══ DATA ══

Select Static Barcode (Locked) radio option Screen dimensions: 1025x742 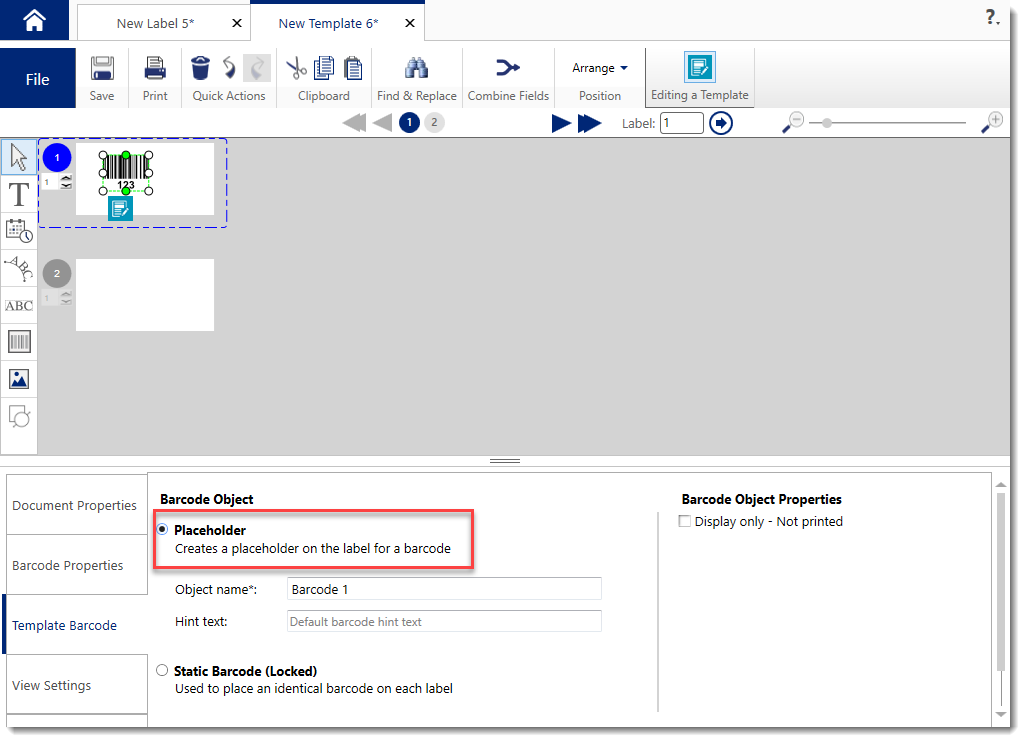click(x=162, y=671)
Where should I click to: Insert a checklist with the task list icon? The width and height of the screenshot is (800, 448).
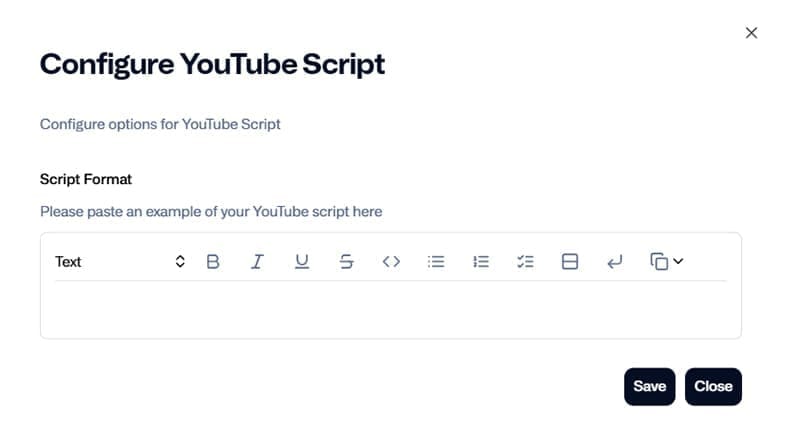click(x=525, y=262)
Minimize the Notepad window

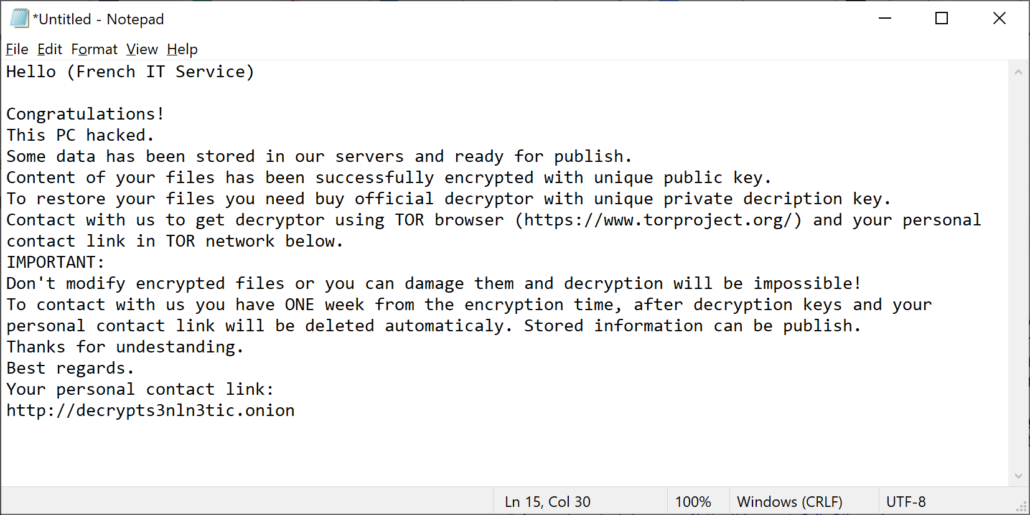(882, 19)
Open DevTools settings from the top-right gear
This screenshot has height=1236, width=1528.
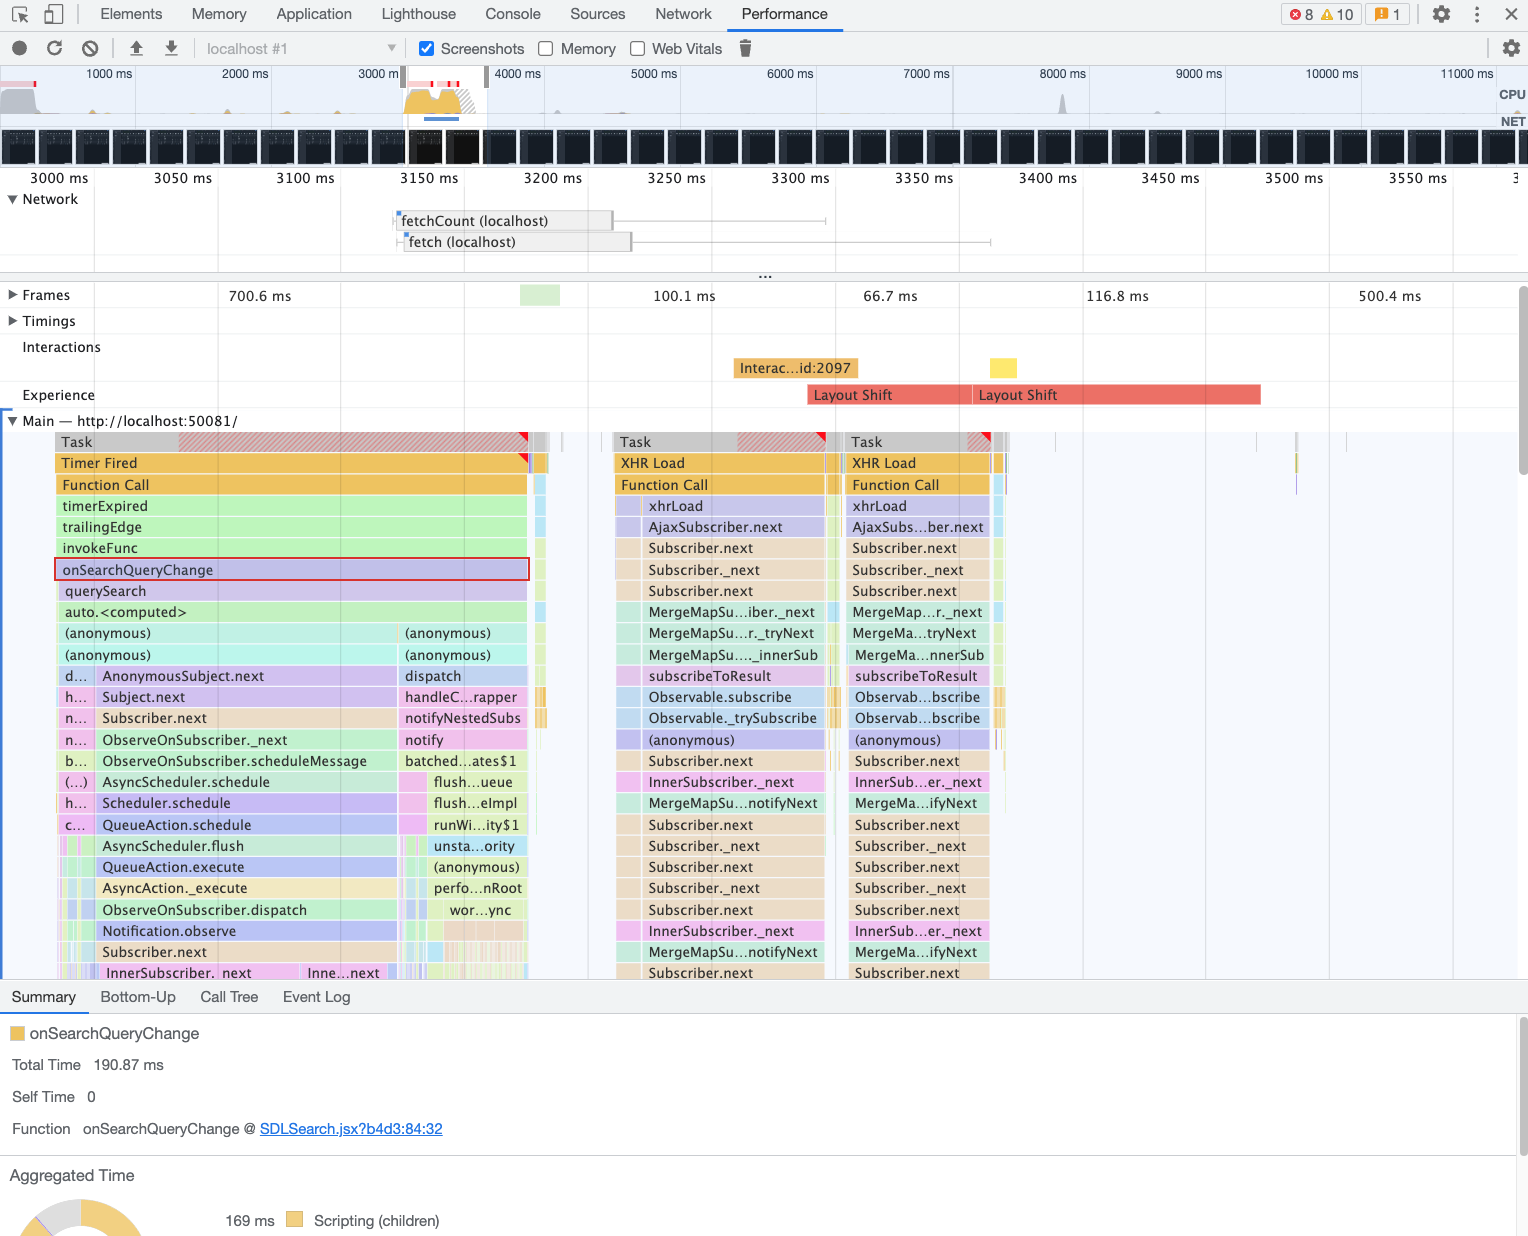[1441, 14]
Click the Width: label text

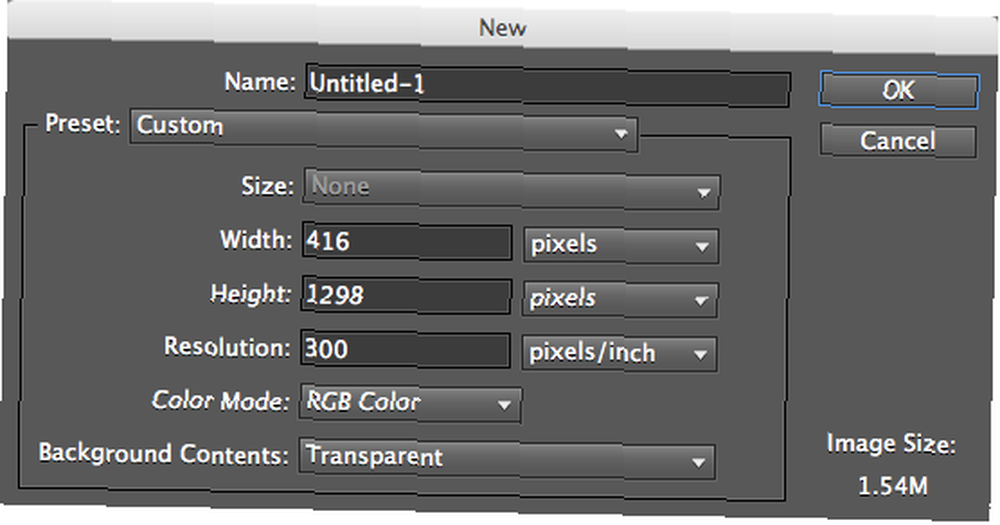256,240
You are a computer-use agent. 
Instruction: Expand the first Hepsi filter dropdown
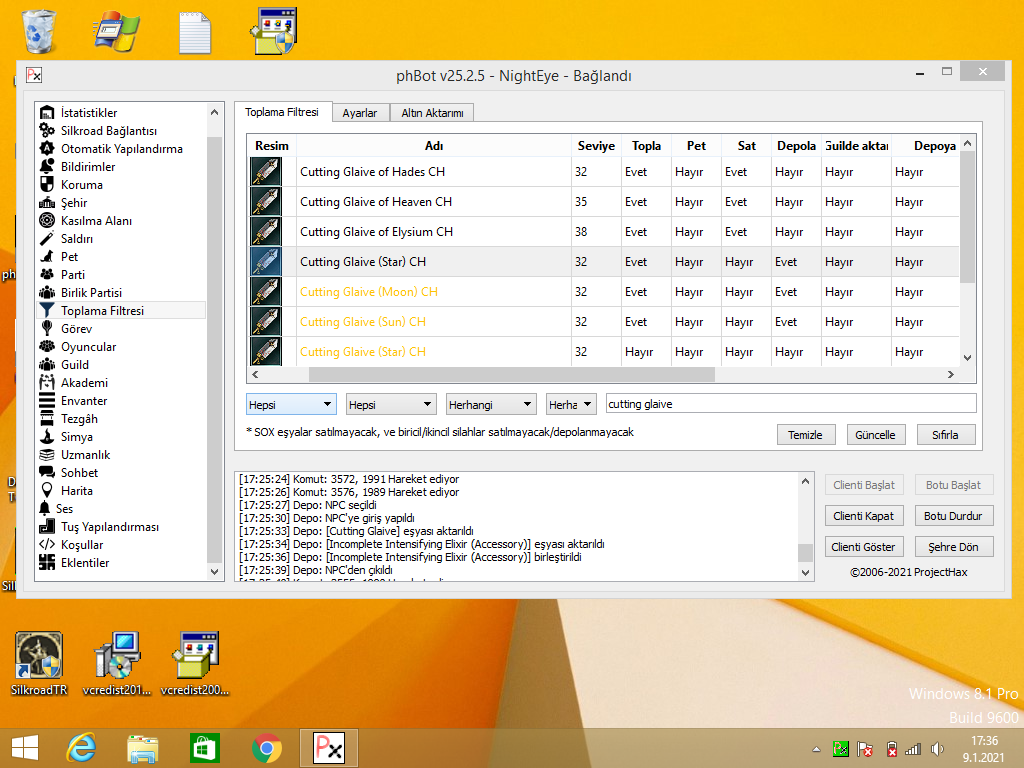[291, 404]
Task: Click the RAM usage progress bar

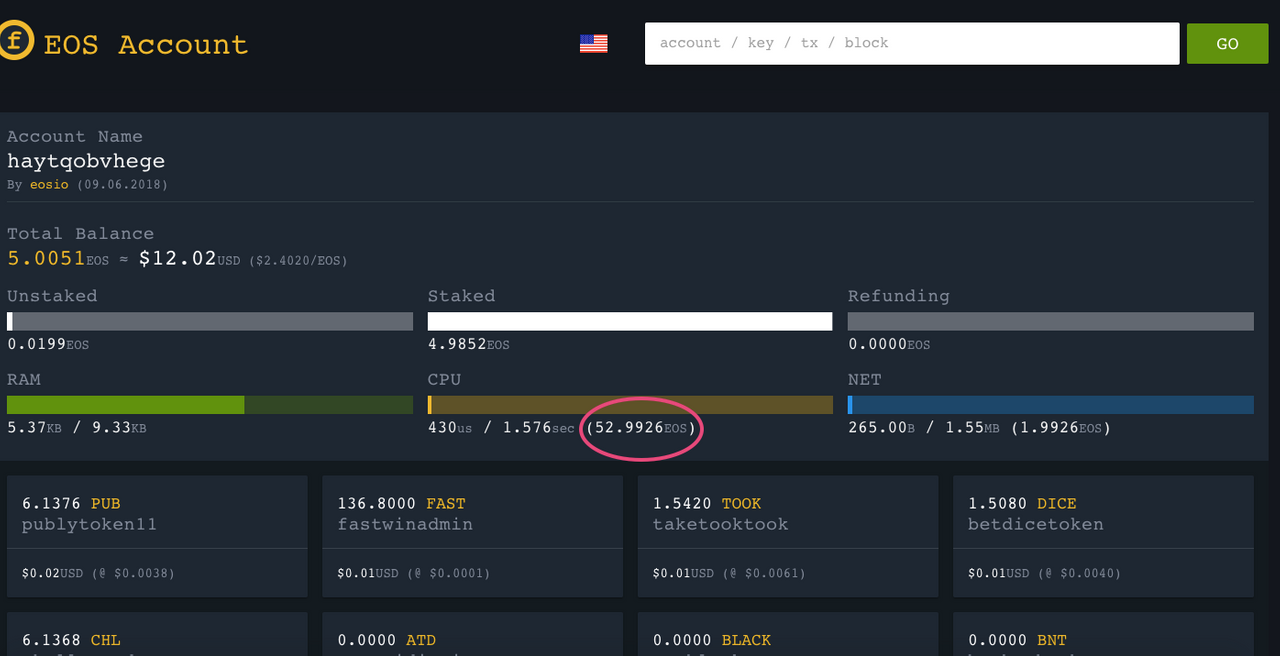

═══

## WHAT TO PRODUCE
Find every line in the data that contains the string "screenshot", treating uppercase and lowercase as different, and copy each of those lines.

## ANSWER FOR THIS EXERCISE
Where should I click to: Insert a checklist with the task list icon? The width and height of the screenshot is (800, 448).
This screenshot has height=1236, width=1528.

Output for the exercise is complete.